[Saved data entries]
◆ ◆ ◆ ◆
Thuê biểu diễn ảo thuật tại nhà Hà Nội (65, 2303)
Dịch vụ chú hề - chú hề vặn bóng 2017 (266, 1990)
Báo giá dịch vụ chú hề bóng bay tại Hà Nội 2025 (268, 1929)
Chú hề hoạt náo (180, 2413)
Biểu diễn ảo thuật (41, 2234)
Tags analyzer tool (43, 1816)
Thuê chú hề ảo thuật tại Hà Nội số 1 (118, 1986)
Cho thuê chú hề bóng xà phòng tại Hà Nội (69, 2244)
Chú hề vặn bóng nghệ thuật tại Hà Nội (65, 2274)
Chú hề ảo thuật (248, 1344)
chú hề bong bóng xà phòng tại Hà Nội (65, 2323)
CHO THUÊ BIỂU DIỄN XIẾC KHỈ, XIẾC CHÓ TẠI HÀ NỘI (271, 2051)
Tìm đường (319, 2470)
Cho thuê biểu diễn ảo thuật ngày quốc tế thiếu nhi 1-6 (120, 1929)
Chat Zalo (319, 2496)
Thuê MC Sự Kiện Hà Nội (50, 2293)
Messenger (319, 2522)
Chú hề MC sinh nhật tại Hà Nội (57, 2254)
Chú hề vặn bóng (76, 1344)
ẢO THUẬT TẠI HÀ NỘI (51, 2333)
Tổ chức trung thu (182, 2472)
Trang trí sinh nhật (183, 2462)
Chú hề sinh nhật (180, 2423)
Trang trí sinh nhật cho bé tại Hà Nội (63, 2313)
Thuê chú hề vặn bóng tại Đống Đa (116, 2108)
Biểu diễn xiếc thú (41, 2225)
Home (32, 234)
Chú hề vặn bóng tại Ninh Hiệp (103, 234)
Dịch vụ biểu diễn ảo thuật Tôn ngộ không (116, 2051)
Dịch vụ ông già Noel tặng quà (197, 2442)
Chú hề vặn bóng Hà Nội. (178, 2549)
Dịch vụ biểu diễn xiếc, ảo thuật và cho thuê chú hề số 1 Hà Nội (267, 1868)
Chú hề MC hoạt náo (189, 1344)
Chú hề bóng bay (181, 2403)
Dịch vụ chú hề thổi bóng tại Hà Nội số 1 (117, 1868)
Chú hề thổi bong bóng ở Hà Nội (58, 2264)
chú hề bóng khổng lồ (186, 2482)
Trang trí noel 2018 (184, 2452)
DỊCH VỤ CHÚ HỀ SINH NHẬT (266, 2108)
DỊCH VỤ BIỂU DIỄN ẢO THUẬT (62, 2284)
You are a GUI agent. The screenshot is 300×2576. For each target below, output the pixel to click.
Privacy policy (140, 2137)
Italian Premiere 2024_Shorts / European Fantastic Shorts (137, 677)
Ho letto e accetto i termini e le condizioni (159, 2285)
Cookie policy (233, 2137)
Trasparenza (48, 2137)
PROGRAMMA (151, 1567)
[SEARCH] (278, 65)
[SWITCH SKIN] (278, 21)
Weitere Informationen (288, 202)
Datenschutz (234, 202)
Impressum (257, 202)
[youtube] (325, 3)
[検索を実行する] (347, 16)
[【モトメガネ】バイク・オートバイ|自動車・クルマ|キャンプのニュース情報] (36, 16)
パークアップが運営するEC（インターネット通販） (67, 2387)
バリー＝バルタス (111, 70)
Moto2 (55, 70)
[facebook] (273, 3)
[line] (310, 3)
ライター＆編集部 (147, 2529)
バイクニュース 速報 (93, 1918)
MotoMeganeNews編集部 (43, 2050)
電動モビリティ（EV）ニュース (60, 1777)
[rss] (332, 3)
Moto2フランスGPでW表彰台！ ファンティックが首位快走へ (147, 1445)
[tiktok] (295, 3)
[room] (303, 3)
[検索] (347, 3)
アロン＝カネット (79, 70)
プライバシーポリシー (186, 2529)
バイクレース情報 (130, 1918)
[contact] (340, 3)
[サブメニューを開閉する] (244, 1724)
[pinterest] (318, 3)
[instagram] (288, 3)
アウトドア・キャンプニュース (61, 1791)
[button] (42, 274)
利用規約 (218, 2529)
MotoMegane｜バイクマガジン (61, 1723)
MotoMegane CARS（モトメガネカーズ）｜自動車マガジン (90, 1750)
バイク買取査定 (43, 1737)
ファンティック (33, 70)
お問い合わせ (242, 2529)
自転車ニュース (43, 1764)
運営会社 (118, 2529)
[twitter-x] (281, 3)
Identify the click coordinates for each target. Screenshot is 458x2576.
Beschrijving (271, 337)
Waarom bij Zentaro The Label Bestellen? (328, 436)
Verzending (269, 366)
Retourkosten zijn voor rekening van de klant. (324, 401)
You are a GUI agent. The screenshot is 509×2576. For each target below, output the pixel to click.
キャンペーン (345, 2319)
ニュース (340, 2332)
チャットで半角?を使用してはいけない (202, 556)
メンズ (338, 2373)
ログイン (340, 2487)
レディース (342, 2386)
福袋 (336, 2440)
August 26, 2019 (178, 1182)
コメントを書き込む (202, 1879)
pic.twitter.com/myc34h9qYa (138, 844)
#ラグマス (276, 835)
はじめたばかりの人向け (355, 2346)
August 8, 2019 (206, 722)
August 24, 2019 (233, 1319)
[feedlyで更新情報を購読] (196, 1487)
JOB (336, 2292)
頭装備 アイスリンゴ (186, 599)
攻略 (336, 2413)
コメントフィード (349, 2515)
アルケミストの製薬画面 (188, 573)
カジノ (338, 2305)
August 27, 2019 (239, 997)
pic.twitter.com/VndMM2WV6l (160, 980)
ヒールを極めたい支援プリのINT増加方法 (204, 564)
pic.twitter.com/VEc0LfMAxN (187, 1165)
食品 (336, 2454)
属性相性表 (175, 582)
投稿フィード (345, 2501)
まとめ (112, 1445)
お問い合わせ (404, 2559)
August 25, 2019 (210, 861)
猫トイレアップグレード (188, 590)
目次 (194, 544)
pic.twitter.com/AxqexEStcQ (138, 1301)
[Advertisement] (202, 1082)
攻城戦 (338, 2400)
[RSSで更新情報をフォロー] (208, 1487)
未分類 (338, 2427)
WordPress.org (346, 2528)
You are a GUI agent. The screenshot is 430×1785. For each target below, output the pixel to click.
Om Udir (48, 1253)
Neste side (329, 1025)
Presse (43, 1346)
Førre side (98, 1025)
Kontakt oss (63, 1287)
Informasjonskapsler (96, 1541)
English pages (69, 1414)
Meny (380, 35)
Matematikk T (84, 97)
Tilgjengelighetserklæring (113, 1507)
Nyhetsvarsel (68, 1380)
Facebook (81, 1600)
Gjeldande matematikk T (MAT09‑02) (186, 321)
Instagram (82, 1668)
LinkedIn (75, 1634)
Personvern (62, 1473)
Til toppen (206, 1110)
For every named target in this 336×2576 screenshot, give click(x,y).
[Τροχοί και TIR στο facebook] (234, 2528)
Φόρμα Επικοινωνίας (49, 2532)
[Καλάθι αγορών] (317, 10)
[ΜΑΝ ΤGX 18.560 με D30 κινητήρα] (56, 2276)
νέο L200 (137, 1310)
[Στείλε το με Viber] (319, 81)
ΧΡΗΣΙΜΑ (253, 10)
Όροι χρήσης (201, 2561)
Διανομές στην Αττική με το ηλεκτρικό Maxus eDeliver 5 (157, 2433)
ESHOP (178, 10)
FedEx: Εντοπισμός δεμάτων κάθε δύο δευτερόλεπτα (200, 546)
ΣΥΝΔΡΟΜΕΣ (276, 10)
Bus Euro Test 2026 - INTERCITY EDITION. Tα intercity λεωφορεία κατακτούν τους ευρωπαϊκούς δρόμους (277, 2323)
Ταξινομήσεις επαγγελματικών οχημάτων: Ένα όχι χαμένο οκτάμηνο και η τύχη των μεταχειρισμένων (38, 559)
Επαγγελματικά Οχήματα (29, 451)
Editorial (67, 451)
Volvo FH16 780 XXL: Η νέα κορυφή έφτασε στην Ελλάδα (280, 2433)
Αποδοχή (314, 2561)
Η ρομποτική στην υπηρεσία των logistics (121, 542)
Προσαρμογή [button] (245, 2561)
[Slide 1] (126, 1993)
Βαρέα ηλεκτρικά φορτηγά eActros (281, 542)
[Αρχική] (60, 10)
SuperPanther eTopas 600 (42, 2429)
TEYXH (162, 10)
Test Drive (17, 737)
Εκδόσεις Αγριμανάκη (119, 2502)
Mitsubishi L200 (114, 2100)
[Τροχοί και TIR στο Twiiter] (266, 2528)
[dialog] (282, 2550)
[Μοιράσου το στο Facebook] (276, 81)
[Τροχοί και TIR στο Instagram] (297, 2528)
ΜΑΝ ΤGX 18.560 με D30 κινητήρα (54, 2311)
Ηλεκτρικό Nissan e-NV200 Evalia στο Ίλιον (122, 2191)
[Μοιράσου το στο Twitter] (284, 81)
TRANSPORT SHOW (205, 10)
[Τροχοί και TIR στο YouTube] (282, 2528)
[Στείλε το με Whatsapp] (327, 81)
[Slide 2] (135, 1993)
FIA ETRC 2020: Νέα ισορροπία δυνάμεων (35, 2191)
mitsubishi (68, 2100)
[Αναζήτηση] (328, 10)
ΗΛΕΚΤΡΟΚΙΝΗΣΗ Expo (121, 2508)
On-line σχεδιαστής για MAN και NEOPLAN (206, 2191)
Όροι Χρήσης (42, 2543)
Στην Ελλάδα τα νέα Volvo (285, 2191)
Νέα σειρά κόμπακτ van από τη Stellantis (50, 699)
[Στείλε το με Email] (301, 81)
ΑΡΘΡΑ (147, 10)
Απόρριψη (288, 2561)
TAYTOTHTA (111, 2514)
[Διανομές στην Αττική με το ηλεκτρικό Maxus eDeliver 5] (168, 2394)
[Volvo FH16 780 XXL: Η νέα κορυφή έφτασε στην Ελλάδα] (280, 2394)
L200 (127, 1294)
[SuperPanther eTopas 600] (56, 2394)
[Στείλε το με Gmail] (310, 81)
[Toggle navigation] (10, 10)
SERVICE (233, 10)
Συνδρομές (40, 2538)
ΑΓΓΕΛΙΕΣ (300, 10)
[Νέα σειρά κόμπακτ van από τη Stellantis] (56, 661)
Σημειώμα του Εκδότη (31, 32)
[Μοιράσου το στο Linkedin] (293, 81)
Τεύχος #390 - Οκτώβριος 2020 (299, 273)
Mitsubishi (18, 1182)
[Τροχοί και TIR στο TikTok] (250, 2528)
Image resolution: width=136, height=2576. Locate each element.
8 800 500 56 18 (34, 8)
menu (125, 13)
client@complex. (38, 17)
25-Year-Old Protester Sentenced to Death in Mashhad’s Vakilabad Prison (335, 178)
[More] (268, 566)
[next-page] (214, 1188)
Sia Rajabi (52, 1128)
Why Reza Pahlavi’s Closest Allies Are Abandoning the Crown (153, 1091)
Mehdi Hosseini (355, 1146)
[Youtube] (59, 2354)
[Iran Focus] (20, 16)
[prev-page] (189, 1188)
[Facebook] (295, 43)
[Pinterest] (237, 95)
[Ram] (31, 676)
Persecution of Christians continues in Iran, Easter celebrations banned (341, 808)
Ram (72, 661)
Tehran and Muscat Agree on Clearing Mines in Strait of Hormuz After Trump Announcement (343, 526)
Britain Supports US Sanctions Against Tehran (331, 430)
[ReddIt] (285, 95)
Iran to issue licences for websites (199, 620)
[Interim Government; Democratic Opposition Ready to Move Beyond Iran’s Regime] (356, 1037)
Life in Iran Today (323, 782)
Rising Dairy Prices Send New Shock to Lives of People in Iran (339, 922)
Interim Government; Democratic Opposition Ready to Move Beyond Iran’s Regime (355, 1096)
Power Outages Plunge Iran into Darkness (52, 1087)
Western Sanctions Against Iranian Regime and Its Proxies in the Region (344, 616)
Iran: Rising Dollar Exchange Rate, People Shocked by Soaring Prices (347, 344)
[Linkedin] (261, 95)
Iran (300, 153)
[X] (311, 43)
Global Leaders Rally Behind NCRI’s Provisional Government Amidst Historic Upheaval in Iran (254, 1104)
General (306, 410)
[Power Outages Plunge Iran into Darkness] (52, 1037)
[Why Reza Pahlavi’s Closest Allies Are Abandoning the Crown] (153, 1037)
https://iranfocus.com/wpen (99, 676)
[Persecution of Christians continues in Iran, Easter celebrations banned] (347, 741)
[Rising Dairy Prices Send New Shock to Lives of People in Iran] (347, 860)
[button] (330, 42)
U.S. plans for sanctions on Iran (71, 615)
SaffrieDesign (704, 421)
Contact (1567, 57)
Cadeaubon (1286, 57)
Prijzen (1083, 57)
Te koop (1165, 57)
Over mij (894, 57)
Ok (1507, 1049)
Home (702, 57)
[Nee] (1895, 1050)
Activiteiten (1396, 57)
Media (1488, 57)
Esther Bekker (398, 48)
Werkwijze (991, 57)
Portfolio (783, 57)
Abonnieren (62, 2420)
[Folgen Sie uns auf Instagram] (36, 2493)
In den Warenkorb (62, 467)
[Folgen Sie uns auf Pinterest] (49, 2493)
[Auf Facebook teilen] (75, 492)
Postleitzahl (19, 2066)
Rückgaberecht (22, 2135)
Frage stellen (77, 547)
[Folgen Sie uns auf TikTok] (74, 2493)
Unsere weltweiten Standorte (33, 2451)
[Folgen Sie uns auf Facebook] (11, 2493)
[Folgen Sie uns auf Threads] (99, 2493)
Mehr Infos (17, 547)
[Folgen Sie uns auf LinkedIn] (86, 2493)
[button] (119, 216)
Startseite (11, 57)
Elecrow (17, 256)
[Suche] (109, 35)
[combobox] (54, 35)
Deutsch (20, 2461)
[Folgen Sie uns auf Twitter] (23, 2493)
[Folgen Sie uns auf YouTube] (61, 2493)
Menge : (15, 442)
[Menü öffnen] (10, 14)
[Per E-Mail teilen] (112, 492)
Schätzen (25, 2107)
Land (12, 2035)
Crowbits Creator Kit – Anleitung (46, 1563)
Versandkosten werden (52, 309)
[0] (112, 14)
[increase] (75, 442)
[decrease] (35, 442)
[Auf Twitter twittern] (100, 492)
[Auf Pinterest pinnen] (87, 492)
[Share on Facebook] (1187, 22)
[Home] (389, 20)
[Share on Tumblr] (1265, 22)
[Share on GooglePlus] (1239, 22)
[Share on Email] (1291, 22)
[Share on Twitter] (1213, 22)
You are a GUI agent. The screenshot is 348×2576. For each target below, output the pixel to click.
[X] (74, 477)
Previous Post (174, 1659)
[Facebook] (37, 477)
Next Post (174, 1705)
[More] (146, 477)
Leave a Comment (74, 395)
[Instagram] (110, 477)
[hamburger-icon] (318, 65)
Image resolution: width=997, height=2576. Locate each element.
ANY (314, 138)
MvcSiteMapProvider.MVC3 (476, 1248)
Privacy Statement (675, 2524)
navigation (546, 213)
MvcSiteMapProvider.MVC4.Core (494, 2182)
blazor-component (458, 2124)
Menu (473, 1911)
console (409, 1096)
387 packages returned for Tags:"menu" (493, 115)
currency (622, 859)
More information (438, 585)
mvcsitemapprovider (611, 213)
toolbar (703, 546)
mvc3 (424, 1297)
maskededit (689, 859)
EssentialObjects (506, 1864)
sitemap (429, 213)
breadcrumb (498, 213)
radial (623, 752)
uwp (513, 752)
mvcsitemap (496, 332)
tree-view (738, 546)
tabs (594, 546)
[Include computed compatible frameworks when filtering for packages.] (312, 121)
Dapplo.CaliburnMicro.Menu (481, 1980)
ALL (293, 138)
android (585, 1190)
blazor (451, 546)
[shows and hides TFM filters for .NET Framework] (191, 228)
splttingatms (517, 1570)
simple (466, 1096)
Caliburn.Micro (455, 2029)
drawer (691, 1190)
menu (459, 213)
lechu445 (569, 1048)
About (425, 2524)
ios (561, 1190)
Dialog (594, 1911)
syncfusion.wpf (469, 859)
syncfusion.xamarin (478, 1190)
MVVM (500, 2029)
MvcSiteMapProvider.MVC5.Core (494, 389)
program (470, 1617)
◆ ◆ ◆ ◆
About this exercise
From the line that contains "mvcsitemap (496, 332)" down to the last line above, print each line exactly as it appears.

Written reply
mvcsitemap (496, 332)
tree-view (738, 546)
tabs (594, 546)
[Include computed compatible frameworks when filtering for packages.] (312, 121)
Dapplo.CaliburnMicro.Menu (481, 1980)
ALL (293, 138)
android (585, 1190)
blazor (451, 546)
[shows and hides TFM filters for .NET Framework] (191, 228)
splttingatms (517, 1570)
simple (466, 1096)
Caliburn.Micro (455, 2029)
drawer (691, 1190)
menu (459, 213)
lechu445 (569, 1048)
About (425, 2524)
ios (561, 1190)
Dialog (594, 1911)
syncfusion.wpf (469, 859)
syncfusion.xamarin (478, 1190)
MVVM (500, 2029)
MvcSiteMapProvider.MVC5.Core (494, 389)
program (470, 1617)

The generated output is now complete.